De Y-schaal correleert de reactiesnelheid van een oplosmiddel (k) met die van een standaard oplosmiddel (80% v/v ethanol/water) (k0) door

log ( k k 0 ) = m Y {\loog {{k}{k_{0}}}rechts}=mY,} {\displaystyle \log {\left({\frac {k}{k_{0}}}\right)}=mY\,}

met m een reactantconstante (m = 1 voor tert-butylchloride),

  • Y een oplosmiddelparameter, en
  • k0 is de reactiesnelheid bij gebruik van een oplosmiddel van 80% ethanol (gemeten in volume).

Bijvoorbeeld 100% ethanol geeft Y = -2,3, 50% ethanol in water Y = +1,65 en 15% concentratie Y = +3,2.

Vragen en antwoorden

V: Waar staat "SN" voor in SN1 reactie?


A: "SN" staat voor nucleofiele substitutie.

V: Wat betekent "1" in een SN1-reactie?


A: "1" staat voor het feit dat bij de snelheidsbepalende stap slechts één molecuul betrokken is (unimoleculair).

V: Welk type reactie is SN1?


A: SN1 is een substitutiereactie.

V: Wat is het tussenproduct dat bij een SN1 reactie betrokken is?


A: Bij een SN1 reactie is een carbokation tussenproduct betrokken.

V: Onder welke omstandigheden treden SN1-reacties op?


A: Veel voorkomende SN1-reacties treden op met secundaire of tertiaire alkylhalogeniden onder sterk basische omstandigheden, of met secundaire of tertiaire alcoholen onder sterk zure omstandigheden.
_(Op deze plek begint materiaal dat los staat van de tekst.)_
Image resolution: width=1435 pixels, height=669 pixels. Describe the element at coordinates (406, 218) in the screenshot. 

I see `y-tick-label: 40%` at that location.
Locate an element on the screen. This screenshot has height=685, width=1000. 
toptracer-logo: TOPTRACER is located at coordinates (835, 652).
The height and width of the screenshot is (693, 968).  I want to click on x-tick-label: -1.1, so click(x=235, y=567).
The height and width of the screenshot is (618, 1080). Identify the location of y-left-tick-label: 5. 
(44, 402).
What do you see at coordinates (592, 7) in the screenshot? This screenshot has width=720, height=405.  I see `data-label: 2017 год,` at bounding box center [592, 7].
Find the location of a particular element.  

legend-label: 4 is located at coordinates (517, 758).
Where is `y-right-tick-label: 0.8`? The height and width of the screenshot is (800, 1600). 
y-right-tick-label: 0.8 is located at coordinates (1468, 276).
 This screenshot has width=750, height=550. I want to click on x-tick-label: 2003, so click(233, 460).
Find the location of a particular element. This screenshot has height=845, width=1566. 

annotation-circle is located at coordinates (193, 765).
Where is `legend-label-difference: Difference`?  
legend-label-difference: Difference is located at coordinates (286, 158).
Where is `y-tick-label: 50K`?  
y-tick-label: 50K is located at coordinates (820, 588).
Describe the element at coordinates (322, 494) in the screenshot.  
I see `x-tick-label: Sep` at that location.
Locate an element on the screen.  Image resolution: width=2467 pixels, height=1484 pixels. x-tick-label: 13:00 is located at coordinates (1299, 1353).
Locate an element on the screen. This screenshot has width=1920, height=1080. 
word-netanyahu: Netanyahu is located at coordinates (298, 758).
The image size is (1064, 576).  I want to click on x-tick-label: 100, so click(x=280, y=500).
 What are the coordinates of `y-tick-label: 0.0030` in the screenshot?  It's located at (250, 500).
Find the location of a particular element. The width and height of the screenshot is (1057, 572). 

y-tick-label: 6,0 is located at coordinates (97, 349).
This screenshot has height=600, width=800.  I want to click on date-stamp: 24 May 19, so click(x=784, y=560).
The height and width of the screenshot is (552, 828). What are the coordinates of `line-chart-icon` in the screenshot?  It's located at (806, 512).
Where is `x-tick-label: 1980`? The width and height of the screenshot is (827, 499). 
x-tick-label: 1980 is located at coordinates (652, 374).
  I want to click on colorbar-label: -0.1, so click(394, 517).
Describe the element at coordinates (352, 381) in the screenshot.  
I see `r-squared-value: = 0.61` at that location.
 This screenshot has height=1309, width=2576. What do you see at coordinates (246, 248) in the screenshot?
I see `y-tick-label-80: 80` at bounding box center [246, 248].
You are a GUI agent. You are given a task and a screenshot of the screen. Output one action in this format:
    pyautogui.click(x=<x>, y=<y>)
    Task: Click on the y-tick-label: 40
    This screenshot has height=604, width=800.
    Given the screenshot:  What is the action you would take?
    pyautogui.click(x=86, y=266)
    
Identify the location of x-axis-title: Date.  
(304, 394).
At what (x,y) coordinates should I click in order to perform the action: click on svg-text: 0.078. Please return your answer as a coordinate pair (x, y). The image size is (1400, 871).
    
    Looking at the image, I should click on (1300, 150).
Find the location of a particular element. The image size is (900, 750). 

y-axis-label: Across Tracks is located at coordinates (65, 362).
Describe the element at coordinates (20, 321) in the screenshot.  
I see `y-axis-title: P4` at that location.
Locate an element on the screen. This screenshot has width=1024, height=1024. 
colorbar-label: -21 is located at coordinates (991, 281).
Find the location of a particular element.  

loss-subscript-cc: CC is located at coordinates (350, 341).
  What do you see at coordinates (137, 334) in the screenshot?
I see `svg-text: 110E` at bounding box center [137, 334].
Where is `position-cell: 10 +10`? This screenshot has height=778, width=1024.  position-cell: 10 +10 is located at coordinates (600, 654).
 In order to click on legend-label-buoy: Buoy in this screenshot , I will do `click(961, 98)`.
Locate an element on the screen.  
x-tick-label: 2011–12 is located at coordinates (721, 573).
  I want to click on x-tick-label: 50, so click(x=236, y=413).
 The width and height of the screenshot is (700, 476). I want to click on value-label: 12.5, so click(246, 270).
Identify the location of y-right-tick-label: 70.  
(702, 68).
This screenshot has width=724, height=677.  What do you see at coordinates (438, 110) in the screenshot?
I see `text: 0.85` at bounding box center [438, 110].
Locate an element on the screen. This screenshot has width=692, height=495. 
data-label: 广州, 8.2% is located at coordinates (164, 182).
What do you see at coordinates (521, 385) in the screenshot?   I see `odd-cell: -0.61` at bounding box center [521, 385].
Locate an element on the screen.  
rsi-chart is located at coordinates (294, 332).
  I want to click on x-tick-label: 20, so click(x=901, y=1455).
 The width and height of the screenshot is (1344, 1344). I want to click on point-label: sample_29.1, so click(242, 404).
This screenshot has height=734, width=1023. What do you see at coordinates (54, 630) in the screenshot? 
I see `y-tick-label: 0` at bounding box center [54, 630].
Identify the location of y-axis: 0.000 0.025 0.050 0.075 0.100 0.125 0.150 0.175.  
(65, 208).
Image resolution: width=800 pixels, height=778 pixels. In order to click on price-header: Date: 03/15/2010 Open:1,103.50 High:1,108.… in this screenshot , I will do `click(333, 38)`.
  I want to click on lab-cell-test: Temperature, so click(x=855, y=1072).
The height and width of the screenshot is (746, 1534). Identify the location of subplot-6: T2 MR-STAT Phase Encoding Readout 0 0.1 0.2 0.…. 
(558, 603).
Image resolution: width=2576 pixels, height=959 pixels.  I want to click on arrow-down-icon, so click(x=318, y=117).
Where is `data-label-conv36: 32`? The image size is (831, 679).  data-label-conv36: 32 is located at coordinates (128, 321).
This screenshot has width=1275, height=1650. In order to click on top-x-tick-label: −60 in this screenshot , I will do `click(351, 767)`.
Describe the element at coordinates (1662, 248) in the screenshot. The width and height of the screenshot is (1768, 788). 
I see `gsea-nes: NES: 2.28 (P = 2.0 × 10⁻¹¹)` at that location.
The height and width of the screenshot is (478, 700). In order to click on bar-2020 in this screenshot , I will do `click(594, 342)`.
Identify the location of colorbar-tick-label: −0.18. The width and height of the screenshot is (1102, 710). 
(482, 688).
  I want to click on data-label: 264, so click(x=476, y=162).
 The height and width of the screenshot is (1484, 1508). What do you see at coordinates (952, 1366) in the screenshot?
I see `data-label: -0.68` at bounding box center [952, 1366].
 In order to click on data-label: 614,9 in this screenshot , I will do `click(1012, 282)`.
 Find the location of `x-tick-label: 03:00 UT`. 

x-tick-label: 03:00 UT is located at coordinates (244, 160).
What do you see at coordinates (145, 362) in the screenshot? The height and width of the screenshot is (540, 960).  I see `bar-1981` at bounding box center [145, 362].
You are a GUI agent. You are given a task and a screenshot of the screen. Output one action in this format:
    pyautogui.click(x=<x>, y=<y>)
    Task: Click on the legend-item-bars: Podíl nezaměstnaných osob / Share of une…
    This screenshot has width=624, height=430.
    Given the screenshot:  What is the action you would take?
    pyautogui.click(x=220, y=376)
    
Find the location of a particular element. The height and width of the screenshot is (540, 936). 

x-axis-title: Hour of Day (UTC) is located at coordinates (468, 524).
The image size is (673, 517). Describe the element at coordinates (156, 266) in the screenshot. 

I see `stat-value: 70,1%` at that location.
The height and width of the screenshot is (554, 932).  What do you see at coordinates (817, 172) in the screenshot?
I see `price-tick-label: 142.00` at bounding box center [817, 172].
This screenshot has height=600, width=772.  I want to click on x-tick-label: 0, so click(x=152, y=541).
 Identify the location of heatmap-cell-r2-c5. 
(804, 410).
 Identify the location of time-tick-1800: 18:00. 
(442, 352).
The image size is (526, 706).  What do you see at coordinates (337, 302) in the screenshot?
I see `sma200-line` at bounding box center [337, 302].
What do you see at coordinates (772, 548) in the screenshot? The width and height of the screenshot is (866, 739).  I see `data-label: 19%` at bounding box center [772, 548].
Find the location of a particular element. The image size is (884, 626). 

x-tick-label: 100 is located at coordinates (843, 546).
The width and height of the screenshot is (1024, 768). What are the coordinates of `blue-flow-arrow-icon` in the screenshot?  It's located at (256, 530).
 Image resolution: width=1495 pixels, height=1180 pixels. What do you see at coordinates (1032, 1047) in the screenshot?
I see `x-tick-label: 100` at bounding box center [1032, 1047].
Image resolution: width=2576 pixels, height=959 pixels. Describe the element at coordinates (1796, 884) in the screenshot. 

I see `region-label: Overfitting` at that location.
V: Welke alternatieve reactie treedt op met primaire alkylhalogeniden?


A: Met primaire alkylhalogeniden treedt de alternatieve SN2-reactie op.

V: Wie stelde als eerste het SN1-reactiemechanisme voor en in welk jaar?


A: Christopher Ingold et al. stelden het SN1-reactiemechanisme voor het eerst voor in 1940.